Crítica a la cinta La vida secreta de las palabras

Todo secreto se va desocultando a través de las palabras y, a su vez, las palabras poseen secretos que se van desocultando en acciones preformativas, siendo ésta una manera de adquirir forma, como las imágenes que se hacen y rehacen a partir de sus secretos. Estas imágenes devienen contenidos (poseedores de promesas, esperanzas, horror y vergüenza) que edifican las nuevas formas que, entre los tantos desafíos que tienen, está el de preservar la memoria y, de alguna manera, la fragilidad humana.

La vida secreta de las palabras nos muestra a Hanna, una muchacha que vive en algún lugar de Irlanda, se lava las manos sin cesar, efectúa llamadas para poder llorar, come sistemáticamente pollo, arroz y media manzana, estudió enfermería, trabaja en una empresa textilera donde nunca pidió ni un día de vacación en cuatro años, tiene un acento extraño, carga una enorme vergüenza y además es sorda. Una casualidad, en los días de sus nuevas vacaciones, le permite llegar a una plataforma petrolera en medio del océano donde sólo habitan seis personas que lo único que quieren, aparentemente, es que los dejen en paz. Entre ellos Josef, el paciente que debe atender Hanna: él quedó temporalmente ciego, tras intentar salvar a un colega que intentó suicidarse durante un incendio en la plataforma.

120

minutos dura la cinta española de Isabel Coixet, que fue filmada en 2005.
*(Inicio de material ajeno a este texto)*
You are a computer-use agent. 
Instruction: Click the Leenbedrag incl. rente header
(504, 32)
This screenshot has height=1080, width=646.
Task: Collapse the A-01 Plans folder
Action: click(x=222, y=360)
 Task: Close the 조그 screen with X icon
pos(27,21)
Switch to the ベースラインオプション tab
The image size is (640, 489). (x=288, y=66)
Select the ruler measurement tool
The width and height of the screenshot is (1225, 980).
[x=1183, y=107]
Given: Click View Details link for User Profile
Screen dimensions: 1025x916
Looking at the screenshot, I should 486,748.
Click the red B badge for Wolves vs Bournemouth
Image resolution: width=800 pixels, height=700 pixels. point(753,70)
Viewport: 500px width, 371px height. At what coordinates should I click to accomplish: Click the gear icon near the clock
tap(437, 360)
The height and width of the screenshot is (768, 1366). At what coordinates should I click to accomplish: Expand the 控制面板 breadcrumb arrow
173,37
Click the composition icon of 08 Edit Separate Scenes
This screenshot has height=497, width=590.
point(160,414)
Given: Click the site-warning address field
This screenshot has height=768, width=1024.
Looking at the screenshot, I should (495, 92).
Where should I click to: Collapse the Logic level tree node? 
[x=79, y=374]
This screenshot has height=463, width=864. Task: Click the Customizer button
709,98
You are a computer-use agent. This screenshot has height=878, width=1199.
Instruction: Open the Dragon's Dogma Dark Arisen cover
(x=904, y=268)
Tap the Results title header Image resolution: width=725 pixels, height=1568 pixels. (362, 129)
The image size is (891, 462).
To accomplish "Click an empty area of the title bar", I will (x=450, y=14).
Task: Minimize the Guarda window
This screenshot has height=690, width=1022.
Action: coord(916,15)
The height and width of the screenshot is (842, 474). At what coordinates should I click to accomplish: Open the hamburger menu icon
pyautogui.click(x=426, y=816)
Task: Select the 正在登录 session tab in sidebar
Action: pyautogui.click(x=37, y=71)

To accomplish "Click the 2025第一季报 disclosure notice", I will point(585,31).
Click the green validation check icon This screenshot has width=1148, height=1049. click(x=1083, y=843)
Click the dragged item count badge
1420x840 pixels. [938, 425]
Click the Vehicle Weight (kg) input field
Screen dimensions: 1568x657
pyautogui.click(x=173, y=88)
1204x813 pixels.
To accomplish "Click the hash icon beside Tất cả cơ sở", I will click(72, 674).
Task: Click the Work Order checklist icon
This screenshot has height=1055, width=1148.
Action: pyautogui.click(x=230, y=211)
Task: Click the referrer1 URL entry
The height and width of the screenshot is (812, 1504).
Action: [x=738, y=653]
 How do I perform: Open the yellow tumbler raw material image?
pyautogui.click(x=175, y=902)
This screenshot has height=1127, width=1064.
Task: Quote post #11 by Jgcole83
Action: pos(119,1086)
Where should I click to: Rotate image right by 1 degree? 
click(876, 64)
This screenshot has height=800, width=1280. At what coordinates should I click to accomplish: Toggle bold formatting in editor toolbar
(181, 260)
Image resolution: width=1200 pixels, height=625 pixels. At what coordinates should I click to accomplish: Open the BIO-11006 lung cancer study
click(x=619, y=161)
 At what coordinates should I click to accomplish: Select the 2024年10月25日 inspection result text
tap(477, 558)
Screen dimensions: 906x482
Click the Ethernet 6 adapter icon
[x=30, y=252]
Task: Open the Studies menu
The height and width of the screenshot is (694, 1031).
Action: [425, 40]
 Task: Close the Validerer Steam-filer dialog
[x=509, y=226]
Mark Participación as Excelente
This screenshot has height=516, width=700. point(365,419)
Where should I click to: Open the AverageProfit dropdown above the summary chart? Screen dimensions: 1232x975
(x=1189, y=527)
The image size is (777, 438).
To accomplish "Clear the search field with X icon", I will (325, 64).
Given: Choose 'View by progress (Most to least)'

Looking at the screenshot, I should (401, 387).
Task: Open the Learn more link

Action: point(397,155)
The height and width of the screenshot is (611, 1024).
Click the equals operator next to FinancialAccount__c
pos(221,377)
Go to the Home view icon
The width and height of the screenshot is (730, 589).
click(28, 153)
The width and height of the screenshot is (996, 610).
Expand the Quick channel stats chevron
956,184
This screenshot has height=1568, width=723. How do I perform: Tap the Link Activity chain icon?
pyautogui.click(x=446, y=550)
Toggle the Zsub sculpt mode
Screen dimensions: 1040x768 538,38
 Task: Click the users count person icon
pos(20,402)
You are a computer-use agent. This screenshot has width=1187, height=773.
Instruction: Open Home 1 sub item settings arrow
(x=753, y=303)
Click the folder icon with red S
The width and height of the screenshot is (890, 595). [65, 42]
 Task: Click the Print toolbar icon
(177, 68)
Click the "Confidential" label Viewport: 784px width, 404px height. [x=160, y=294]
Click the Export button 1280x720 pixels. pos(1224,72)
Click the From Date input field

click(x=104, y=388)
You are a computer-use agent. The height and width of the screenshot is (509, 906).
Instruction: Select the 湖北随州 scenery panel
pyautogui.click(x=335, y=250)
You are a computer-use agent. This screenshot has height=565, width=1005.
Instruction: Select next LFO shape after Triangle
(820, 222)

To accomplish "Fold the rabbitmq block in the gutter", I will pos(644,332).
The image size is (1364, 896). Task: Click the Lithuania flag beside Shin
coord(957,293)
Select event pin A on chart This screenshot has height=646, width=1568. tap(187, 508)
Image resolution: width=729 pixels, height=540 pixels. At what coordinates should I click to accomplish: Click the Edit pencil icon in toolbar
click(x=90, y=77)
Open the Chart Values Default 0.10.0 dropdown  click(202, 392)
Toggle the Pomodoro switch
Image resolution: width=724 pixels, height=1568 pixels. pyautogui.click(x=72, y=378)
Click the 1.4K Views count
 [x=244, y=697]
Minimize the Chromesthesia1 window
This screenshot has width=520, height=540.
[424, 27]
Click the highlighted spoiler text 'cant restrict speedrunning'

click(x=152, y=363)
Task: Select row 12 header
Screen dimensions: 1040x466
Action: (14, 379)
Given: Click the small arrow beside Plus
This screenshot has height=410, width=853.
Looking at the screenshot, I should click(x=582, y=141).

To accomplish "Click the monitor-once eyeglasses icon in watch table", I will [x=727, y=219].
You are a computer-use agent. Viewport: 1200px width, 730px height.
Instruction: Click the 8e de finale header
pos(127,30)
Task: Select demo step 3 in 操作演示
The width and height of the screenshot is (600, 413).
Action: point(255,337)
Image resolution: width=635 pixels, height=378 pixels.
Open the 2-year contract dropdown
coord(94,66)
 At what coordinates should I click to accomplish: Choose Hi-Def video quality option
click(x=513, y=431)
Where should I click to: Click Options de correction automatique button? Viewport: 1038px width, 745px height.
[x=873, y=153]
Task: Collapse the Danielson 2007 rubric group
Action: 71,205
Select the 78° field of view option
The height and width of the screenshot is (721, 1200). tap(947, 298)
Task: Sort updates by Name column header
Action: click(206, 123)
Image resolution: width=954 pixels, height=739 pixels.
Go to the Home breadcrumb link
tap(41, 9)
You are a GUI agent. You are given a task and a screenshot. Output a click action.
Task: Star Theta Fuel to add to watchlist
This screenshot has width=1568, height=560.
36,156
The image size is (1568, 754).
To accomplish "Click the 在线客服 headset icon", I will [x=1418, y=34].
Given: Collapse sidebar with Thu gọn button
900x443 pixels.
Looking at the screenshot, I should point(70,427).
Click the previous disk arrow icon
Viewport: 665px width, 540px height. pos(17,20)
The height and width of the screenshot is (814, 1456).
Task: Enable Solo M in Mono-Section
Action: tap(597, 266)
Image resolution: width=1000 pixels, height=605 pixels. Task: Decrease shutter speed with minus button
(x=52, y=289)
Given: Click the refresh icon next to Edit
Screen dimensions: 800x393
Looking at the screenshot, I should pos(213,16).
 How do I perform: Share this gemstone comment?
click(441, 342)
La primera parte de la película se desarrolla en la plataforma, teniendo como gélido paisaje de fondo las olas del mar y la bruma. La constante incomunicación entre los personajes es el elemento hacia donde apunta la mirada de Coixet. Esta mirada, al incidir en la incomunicación, terminará desnudando las emociones de los personajes, a medida que los secretos se van develando, sólo por la palabra: Hanna, sorda, que narra a su interlocutor ciego las pesadillas que vive a consecuencia de su horroroso pasado; y Josef que no puede verla y no deja de hablar buscando matar el tiempo.

Es el tiempo lo que se busca transgredir, un tiempo pasado que dejó cicatrices en la piel y en la memoria, un tiempo que retumba en la conciencia.

En la segunda parte de la película, las heridas y el pasado dejan de ser insinuaciones, ya no son vestigios de un tiempo, sino que cobran existencia. Tanto es así que la memoria, y con eso cierra Coixet su alegato sobre el secreto de las imágenes, nos ofrece un perturbador diálogo sobre la buena memoria europea y su responsabilidad sobre cierto pasado reciente, vergonzoso y vergonzante, a tal extremo que las imágenes (como las palabras) contienen secretos que deben ser revelados para poder no sólo comunicar sino sobrevivir.